### PROBLEM DESCRIPTION
Across the entries below, how many lines contain the word "Science"? Give the number alone.

================================

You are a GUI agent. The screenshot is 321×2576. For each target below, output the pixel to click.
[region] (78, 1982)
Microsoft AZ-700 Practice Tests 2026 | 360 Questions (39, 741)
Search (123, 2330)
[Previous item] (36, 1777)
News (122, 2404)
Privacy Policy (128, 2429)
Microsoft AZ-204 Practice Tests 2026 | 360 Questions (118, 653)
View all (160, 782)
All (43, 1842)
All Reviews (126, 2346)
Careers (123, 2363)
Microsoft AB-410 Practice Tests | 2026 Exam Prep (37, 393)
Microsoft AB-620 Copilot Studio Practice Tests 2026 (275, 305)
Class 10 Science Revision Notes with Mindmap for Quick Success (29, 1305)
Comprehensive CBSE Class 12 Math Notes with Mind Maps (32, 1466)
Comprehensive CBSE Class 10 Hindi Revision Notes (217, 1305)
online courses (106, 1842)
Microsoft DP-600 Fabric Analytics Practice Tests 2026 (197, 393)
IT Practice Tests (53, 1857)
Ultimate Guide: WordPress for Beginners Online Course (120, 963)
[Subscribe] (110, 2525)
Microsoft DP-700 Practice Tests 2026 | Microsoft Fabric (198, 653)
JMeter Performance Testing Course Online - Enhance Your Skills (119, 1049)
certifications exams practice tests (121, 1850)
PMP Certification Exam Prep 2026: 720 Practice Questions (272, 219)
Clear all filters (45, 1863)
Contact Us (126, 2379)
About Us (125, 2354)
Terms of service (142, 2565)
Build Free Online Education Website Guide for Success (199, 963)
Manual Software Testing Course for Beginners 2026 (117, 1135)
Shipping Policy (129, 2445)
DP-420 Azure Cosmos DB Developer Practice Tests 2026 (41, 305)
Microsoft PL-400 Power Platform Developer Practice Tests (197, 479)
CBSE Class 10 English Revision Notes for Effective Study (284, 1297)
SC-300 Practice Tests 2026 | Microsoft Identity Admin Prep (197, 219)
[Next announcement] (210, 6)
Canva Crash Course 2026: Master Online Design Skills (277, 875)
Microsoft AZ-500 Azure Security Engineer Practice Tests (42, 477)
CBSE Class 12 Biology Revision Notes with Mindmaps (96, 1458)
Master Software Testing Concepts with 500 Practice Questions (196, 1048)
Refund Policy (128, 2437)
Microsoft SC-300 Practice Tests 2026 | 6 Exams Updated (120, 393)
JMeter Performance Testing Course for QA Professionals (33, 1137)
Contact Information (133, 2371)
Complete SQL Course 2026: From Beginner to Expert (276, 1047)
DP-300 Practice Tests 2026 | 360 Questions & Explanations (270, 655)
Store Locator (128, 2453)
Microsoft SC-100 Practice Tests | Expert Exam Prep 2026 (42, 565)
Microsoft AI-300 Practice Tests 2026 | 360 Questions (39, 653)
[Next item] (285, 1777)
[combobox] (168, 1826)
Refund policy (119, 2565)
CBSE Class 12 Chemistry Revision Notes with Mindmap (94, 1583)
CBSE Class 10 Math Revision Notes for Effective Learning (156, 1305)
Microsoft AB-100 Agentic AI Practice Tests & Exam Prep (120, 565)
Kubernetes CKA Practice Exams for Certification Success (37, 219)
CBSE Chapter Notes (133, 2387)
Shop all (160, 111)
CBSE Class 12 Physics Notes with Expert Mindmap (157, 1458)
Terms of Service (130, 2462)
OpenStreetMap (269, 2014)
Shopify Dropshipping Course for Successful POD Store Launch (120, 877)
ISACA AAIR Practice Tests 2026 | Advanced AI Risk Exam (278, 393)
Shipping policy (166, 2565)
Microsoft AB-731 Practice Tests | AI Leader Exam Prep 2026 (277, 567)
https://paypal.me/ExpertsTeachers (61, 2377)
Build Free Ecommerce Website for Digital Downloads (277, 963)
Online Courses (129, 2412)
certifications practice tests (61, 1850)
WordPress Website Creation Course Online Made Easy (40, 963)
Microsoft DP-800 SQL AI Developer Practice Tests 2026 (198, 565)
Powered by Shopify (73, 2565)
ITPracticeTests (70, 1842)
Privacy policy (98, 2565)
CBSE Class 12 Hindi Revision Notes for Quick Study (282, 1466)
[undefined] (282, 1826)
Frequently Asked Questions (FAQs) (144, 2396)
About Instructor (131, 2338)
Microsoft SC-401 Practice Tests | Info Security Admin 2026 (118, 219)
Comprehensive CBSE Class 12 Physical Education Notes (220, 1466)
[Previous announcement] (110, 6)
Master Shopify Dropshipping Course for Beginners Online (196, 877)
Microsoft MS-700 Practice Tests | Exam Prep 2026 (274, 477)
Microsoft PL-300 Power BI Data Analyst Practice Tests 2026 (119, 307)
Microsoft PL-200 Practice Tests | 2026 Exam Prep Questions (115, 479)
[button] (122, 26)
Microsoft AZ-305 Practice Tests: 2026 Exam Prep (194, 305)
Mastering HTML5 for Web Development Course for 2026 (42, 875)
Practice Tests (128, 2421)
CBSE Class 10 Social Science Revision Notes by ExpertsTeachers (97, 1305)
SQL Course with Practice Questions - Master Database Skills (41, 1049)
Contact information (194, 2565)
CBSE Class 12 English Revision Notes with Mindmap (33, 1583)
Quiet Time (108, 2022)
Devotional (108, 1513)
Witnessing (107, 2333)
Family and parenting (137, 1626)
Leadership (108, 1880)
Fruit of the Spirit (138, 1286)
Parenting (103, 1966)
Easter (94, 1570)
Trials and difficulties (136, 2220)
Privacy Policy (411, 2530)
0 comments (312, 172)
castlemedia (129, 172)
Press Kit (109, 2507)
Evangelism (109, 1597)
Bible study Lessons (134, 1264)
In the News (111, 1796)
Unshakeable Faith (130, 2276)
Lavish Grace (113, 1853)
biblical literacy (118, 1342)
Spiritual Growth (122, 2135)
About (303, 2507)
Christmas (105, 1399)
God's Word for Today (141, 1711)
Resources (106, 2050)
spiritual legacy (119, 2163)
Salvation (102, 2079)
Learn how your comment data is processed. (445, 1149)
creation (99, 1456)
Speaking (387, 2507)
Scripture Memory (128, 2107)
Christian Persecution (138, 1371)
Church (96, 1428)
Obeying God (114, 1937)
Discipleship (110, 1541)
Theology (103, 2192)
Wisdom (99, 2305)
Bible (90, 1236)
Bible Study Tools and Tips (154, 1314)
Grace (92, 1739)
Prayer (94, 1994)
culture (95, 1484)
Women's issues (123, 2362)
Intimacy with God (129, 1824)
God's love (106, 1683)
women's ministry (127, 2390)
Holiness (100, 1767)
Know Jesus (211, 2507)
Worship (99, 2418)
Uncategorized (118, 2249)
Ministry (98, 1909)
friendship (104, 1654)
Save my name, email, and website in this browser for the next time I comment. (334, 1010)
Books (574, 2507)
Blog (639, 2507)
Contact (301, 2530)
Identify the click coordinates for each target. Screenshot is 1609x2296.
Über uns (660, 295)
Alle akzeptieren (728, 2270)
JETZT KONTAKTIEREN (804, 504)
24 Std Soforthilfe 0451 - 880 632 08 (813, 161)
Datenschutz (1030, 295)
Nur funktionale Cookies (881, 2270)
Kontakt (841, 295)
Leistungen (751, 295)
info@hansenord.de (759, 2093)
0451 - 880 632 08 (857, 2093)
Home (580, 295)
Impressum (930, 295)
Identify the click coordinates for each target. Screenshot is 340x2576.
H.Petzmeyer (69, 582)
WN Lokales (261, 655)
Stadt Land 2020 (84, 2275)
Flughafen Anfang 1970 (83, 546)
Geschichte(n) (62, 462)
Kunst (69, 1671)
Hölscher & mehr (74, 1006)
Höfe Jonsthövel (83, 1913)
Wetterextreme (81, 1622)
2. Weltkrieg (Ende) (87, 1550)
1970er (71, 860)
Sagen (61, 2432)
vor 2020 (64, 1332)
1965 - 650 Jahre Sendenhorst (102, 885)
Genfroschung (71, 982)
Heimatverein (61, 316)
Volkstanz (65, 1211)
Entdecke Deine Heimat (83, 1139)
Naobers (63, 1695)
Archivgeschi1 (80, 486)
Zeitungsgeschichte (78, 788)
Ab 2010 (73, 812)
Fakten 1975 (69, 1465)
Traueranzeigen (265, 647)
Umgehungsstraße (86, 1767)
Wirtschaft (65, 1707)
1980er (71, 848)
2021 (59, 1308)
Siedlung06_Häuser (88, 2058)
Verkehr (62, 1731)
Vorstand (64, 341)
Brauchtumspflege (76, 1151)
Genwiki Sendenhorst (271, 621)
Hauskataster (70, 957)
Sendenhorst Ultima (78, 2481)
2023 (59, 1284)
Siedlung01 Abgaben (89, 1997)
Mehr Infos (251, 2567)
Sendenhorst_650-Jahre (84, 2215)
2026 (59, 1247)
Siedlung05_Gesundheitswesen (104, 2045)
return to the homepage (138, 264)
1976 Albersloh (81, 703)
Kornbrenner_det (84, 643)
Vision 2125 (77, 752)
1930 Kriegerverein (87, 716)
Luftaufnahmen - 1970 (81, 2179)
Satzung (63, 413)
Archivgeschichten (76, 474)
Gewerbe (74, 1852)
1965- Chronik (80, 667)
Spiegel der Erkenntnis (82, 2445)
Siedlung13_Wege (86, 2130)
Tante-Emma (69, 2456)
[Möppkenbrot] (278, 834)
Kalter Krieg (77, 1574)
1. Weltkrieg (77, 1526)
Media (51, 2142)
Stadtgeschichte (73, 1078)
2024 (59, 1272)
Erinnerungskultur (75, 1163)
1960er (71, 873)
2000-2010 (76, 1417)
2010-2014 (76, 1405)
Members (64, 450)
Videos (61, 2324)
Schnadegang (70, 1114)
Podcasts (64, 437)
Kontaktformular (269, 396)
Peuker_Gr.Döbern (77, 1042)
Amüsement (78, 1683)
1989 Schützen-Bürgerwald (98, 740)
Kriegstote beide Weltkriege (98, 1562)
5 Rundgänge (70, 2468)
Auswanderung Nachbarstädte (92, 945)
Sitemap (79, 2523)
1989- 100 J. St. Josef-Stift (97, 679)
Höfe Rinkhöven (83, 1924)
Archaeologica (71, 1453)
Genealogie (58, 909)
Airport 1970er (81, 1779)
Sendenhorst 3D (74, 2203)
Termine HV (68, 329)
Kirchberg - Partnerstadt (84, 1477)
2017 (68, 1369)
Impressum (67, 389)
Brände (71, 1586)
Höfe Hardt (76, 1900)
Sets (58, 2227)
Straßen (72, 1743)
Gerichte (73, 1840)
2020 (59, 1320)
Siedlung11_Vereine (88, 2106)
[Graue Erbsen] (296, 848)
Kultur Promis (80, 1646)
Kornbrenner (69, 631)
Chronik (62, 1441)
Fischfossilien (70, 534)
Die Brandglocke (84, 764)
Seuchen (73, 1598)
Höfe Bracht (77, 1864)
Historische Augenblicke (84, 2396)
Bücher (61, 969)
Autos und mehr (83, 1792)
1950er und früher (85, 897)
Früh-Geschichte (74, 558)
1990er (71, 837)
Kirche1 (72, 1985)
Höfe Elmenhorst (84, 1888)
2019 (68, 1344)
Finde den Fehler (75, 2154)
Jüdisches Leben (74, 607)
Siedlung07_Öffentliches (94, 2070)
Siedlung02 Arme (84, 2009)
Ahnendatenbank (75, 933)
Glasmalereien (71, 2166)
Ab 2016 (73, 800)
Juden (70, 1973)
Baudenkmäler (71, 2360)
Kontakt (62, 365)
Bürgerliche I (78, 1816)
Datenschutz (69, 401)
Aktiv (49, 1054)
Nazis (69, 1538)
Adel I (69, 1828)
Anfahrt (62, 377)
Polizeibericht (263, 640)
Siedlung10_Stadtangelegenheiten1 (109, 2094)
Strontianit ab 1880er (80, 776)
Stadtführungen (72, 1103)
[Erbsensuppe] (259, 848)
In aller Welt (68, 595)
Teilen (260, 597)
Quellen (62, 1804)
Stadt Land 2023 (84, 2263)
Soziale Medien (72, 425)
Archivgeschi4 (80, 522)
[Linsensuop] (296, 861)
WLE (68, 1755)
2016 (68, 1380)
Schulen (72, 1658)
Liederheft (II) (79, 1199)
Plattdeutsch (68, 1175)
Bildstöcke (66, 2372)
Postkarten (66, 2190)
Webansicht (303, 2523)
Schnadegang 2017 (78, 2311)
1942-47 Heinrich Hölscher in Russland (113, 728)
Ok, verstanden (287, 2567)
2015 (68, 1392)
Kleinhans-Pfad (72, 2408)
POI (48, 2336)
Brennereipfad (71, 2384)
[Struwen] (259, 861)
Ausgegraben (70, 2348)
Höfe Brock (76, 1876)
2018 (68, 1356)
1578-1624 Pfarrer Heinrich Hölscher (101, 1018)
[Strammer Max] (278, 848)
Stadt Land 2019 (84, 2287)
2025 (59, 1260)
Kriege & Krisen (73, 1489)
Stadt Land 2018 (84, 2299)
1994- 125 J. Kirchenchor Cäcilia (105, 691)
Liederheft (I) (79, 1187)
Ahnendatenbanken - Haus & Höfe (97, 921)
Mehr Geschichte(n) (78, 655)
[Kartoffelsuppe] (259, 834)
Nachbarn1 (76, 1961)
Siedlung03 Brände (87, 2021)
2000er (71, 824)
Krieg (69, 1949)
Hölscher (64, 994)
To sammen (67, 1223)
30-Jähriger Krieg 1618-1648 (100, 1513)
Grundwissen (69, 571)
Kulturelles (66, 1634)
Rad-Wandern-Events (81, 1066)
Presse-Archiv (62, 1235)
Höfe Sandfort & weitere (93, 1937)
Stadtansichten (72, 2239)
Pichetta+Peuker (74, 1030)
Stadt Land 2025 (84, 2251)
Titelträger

================================

### WRITTEN SOLUTION
2